Building Fault-Tolerant Systems
- General approach:
  1. Identify possible faults (software, hardware, design, operation, environment, ...).
  2. Detect and contain.
  3. Handle the fault.
    - Do nothing, fail-fast (detect and report to next higher-level), fail-stop (detect and stop), mask, ...
- Caveats
  - Components are always unreliable. We aim to build a reliable system out of them, but our guarantees will be probabilistic.
  - Reliability comes at a cost; always a tradeoff. Common tradeoff is reliability vs. simplicity.
  - All of this is tricky. It's easy to miss some possible faults in step 1, e.g. Hence, we iterate.
  - We'll have to rely on *some* code to work correctly. In practice, there is only a small portion of mission-critical code. We have stringent development processes for those components.
Quantifying Reliability
- Goal: Increase availability.
- Metrics:
      MTTF = mean time to failure
      MTTR = mean time to repair
      availability = MTTF / (MTTF + MTTR)
- Example: Suppose my OS crashes once every month, and takes 10 minutes to recover.
      MTTF = 30 days = 720 hours = 43,200 minutes
      MTTR = 10 minutes
      availability = 43,200 / 43,210 = .9997
Reliability via Replication
- To improve reliability, add redundancy.
- One way to add redundancy: replication.
- Today: Replication within a single machine to deal with disk failures.
  - Tomorrow in recitation: replication across machines to deal with machine failures.
Dealing with Disk Failures
- Why disks?
  - Starting from single machine because we want to improve reliability there first before we move to multiple machines.
  - Disks in particular because if disk fails, your data is gone. Can replace other components like CPU easily. Cost of disk failure is high.
- Are disk failures frequent?
  - Manufactures claim MTBF is 700K+ hours, which is bogus.
    - Likely: Ran 1000 disks for 3000 hours (125 days) => 3 million hours total, had 4 failures, and concluded: 1 failure every 750,000 hours.
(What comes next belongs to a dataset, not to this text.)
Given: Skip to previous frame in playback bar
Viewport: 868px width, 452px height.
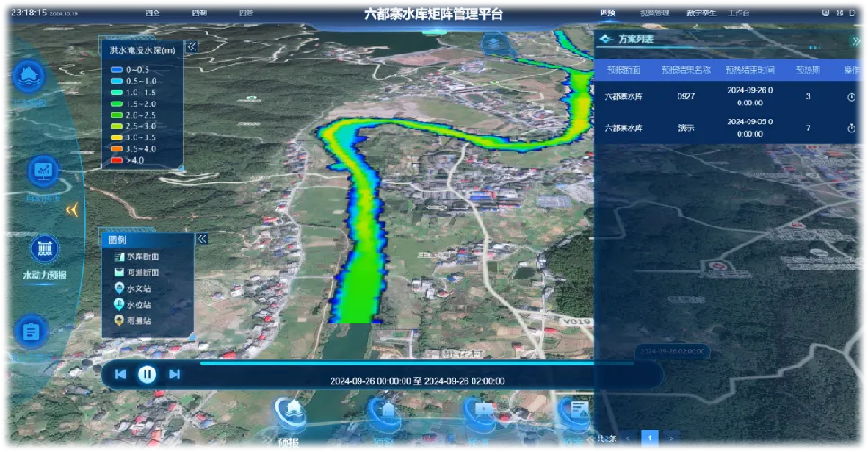Looking at the screenshot, I should pyautogui.click(x=120, y=375).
  - But failures aren't memoryless: Disk is more likely to fail at beginning of its lifespan and the end than in the middle (see slides).
Whole-Disk Failures
- General scenario: Entire disk fails, all data on that disk is lost. What to do? RAID provides a suite of techniques.
- RAID 1: Mirror data across 2 disks.
  - Pro: Can handle single-disk failures.
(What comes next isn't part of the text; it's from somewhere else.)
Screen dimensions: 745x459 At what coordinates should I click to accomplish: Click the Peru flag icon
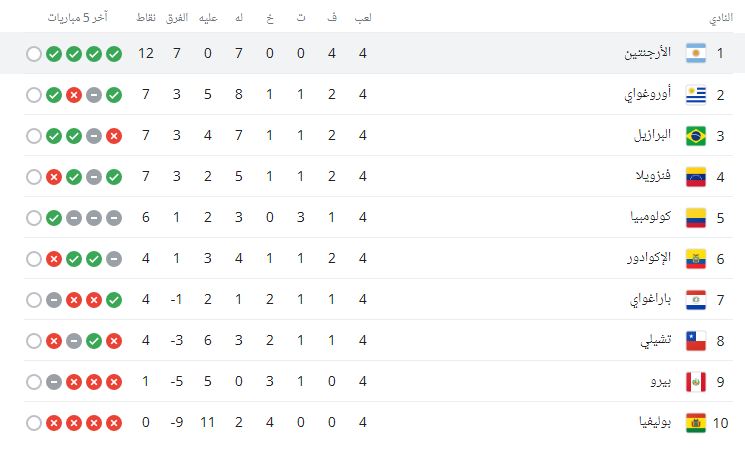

  - Pro: Performance improvement on reads (issue two in parallel), not a terrible performance hit on writes (have to issue two writes, but you can issue them in parallel too).
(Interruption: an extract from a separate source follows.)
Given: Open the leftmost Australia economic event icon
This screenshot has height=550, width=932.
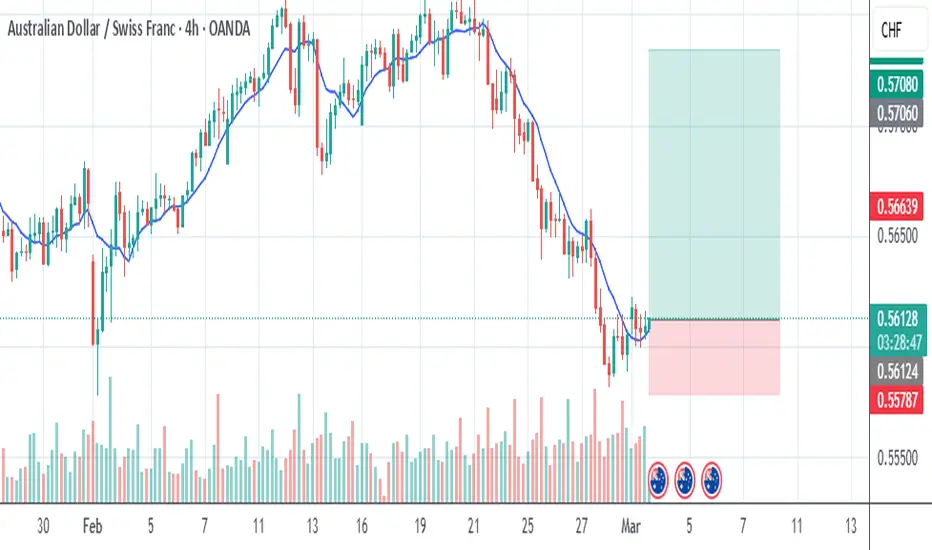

  - Con: To mirror N disks' worth of data, you need 2N disks.
- RAID 4: With N disks, add an additional parity disk. Sector i on the parity disk is the XOR of all of the sector i's from the data disk.
  - Pro: Can handle single-disk failures (if one disk fails, xor the other disks to recover its data).
    - Can use same technique to recover from single-sector errors.
  - Pro: To store N disks' worth of data we only need N+1 disks.
  - Pro: Improved performance if you stripe files across the array. E.g., an N-sector-length file can be stored as one sector per disk. Reading the whole file means N parallel 1-sector reads instead of 1 long N-sector read.
    - RAID is a system for reliability, but we never forget about performance, and in fact performance influenced much of the design of RAID.
  - Con: Every write hits the parity disk.
- RAID 5: Same as RAID 4, except intersperse the parity sectors amongst all N+1 disks to load balance writes.
  - You need a way to figure out which disk holds the parity sector for sector i, but it's not hard.
- RAID 5 used in practice, but falling out in favor of RAID 6, which uses the same techniques but provides protection against two disks failing at the same time.
Your Future
- RAID, and even replication, don't solve everything.
  - E.g., what about failures that aren't independent?
- Wednesday: We'll introduce transactions, which let us make some abstractions to reason about faults.
- Next-week: We'll get transaction-based systems to perform well on a single machine.
- Week after: We'll get everything to work across machines.